Residents & The Match: Overworked, Underpaid

The Atlantic has a nice brief history of the NRMP Match and an argument for it as a causal factor as to why being a resident is generally terrible. And, in case you didn’t know, the public also wishes you weren’t working so hard:

Medicine enjoys the status of being the most prestigious profession in America, yet the rigor of medical training remains unduly excessive. The American public overwhelmingly supports restrictions on residents’ working hours. A recent poll conducted by an independent public-opinion survey firm found that nearly 90 percent of Americans believe residents’ shifts should be 16 hours or less, and over 80 percent of those surveyed said that they would request a new doctor if they knew their physician was on the tail end of a 24-hour shift.

The Atlantic has been posting a lot of doctor stories recently with the current Republican-ACA collision. One thing Ryan Park’s argument is missing, though, is the fact that the hospitals only sort’ve determine the salaries of their residents. The more than $100k cost of a resident’s salary plus their “training” comes from CMS. Yes, the government, which also sets the number of spots they’re willing to fund. If a hospital were to suddenly improve salaries and benefits, they would lose the “free-ness” of the labor. If they hire more people than are funded (i.e. over the cap) to get the work done, they’re even more in the red. The government subsidizes the cost of training doctors, but as a practical matter, the government is largely subsidizing academic medicine, as well as teaching and county hospitals nationwide. The vast majority of these hospitals aren’t really footing the bill, and their budgets rely on having residents on hand for predictable periods of time churning through the night.

Park includes a reference about how resident training preferences may be a contributing factor to suppressing salaries:

In ranking programs, as Signer of the NRMP points out, most medical students are mainly concerned with prestige and the quality of training, not money. One 2015 study showed, for example, that even without the match, residents would still earn far less than their true market value—which is estimated to be about double what they presently earn—because they, in effect, accept a pay cut for high-quality medical training and a prestigious residency placement.

But of course! The salaries are all terrible. That reference does make that conclusion, but we know better because resident pay is so homogenous (again, paid by CMS with regional COLA). If a terrible program pays a few thousand more per year than a great program, of course no is going to care. Educational factors clearly trump trivial salary differences. If cost were the only factor in all people’s choices, no one would choose to attend private schools. But if a decent nonmalignant program paid twice as much (i.e. a PA salary) as a prestigious misery-factory? It wouldn’t sway everyone, but I have no doubt it would absolutely have a big impact, just like how a lot of very talented people only consider attending their state medical school.

The US has an abundance of patient care to carry out and a growing shortage of doctors, but we’ve both resisted real increases in resident numbers and prevented substantial changes in the training paradigm. In a world where the same Medicare coffers will pay for drugs that cost more than a resident salary while advance practice nurses have lobbied for greater and greater autonomy, the ACGME’s focus on “milestones” and the length of training has serious unintended consequences.

Imagine for a moment that internal medicine, family medicine, and pediatrics were two-year residencies. Without massive budget changes, suddenly we’d be training 50% more generalists per year AND the return on the time/money investment of becoming an internist would improve substantially (likely luring higher performing students). Would there be major negative consequences in the quality of those graduating residents? How long would they last? If so, could they be mitigated by changes in medical school or residency training? Have we even tried? Have we even considered it in the past 40 years?

 

 

4 Comments

  1. If we did that, attending PCP supply would increase by 50% more than it already is and therefore attending compensation would fall even lower than what it already is. We who have played by the rules and won have a financial incentive to keep physician supply limited.

    Reply
    • I’d love to see some data that supports that theory for PCPs. It would appear instead that there is an undersupply of generalists to meet current and projected patient care needs. Thus, physicians are leaving money on the table, because salaries are tied more firmly to reimbursement rates.

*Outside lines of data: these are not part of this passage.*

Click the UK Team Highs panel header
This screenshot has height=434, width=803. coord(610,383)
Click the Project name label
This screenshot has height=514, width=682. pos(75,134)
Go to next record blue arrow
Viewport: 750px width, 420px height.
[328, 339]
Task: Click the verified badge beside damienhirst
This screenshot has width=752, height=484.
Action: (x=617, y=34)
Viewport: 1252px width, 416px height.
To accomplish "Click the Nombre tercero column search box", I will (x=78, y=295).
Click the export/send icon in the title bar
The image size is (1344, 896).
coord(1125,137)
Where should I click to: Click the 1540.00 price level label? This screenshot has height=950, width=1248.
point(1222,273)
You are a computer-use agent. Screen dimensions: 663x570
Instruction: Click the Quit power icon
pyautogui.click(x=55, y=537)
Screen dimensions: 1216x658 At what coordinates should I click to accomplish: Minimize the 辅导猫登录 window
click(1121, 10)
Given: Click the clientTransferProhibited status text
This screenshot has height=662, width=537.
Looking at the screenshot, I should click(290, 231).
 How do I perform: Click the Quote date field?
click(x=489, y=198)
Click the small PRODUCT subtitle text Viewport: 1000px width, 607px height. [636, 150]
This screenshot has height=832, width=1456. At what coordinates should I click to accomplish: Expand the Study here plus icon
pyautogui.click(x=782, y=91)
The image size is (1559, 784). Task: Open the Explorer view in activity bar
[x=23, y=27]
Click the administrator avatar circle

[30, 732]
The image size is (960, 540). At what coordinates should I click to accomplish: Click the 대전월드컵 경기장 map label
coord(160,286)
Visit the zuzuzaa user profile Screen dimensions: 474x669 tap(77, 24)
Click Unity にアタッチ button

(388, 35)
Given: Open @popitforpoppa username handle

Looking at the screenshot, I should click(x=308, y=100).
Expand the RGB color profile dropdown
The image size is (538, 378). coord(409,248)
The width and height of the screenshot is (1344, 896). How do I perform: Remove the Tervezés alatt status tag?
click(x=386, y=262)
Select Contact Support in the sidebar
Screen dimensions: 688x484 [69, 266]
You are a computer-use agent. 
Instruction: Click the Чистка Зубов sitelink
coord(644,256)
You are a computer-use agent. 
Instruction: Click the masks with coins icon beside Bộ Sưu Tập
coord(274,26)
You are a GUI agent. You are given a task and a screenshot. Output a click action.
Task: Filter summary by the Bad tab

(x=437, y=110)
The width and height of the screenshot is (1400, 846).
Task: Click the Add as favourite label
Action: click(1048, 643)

It’s not as though there is a massive glut of endocrinologists or ID docs to explain why their salaries are low.

      There are of course some saturated markets, and the reasoning may hold better for some fields (particularly ones that can break into cash payments like dermatology), but I don’t think that view of the configuration jives with reality and the current climate. Instead, we’ve resorted to importing foreign trained doctors in order to try to meet demand, and a greater and greater fraction of patients are seeing mid-level providers, including in an increasing number of states which have no physician oversight. The current trend is not one of maintaining “high” salaries for internists; it’s one where primary care is no longer performed by doctors at all. The status quo, at best, seems shortsighted.

      Reply
  2. Great post, Ben!

    The length of training for a family medicine residency in Canada is 2 years. A large proportion of any graduation class in CA will go into family medicine. It’s a 1-year difference between the US system and Canadian system, but it’s enough of a difference to incentivize Canadian trainees to pursue the field. If physicians don’t fix the primary care training structure, we will lose primary care to NPs/PAs completely sooner than later.